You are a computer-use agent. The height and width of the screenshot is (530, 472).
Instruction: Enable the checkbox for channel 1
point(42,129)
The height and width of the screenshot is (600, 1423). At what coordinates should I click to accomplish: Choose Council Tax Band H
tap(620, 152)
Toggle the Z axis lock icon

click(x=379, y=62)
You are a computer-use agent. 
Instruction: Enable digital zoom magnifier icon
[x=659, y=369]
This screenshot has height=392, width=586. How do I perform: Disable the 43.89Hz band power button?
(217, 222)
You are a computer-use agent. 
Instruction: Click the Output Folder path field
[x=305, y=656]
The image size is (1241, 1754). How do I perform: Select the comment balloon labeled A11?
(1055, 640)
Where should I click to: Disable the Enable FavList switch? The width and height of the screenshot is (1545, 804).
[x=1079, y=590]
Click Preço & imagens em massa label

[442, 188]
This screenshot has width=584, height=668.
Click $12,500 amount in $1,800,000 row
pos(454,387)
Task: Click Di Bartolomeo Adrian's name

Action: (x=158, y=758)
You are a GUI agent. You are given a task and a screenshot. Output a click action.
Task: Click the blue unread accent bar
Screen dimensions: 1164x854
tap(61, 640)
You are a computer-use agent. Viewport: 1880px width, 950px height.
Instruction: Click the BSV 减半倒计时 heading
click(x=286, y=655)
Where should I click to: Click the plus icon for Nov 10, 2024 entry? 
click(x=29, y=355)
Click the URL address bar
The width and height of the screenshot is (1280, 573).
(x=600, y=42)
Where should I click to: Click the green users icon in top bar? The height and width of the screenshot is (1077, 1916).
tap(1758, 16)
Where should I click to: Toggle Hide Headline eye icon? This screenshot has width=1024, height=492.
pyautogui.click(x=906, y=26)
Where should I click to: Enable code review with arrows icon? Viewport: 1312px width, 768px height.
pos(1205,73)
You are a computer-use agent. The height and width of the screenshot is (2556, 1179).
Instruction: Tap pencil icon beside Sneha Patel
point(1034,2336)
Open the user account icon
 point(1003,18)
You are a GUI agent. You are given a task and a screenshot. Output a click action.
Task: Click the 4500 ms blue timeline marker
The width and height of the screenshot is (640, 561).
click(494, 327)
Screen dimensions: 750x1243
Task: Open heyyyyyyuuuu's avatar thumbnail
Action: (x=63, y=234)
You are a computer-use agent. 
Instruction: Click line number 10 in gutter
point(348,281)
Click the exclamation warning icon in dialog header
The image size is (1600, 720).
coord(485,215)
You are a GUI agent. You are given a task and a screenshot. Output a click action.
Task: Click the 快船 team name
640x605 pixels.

★ ★ ★

TASK DETAILS:
What is needed is an exact transcription of every entry above.

ANSWER FOR THIS EXERCISE:
You are a computer-use agent. The height and width of the screenshot is (530, 472).
Instruction: Enable the checkbox for channel 1
point(42,129)
The height and width of the screenshot is (600, 1423). At what coordinates should I click to accomplish: Choose Council Tax Band H
tap(620, 152)
Toggle the Z axis lock icon

click(x=379, y=62)
You are a computer-use agent. 
Instruction: Enable digital zoom magnifier icon
[x=659, y=369]
This screenshot has height=392, width=586. How do I perform: Disable the 43.89Hz band power button?
(217, 222)
You are a computer-use agent. 
Instruction: Click the Output Folder path field
[x=305, y=656]
The image size is (1241, 1754). How do I perform: Select the comment balloon labeled A11?
(1055, 640)
Where should I click to: Disable the Enable FavList switch? The width and height of the screenshot is (1545, 804).
[x=1079, y=590]
Click Preço & imagens em massa label

[442, 188]
This screenshot has width=584, height=668.
Click $12,500 amount in $1,800,000 row
pos(454,387)
Task: Click Di Bartolomeo Adrian's name

Action: (x=158, y=758)
You are a GUI agent. You are given a task and a screenshot. Output a click action.
Task: Click the blue unread accent bar
Screen dimensions: 1164x854
tap(61, 640)
You are a computer-use agent. Viewport: 1880px width, 950px height.
Instruction: Click the BSV 减半倒计时 heading
click(x=286, y=655)
Where should I click to: Click the plus icon for Nov 10, 2024 entry? 
click(x=29, y=355)
Click the URL address bar
The width and height of the screenshot is (1280, 573).
(x=600, y=42)
Where should I click to: Click the green users icon in top bar? The height and width of the screenshot is (1077, 1916).
tap(1758, 16)
Where should I click to: Toggle Hide Headline eye icon? This screenshot has width=1024, height=492.
pyautogui.click(x=906, y=26)
Where should I click to: Enable code review with arrows icon? Viewport: 1312px width, 768px height.
pos(1205,73)
You are a computer-use agent. The height and width of the screenshot is (2556, 1179).
Instruction: Tap pencil icon beside Sneha Patel
point(1034,2336)
Open the user account icon
 point(1003,18)
You are a GUI agent. You are given a task and a screenshot. Output a click action.
Task: Click the 4500 ms blue timeline marker
The width and height of the screenshot is (640, 561).
click(494, 327)
Screen dimensions: 750x1243
Task: Open heyyyyyyuuuu's avatar thumbnail
Action: (x=63, y=234)
You are a computer-use agent. 
Instruction: Click line number 10 in gutter
point(348,281)
Click the exclamation warning icon in dialog header
The image size is (1600, 720).
coord(485,215)
You are a GUI agent. You are given a task and a screenshot. Output a click action.
Task: Click the 快船 team name
640x605 pixels.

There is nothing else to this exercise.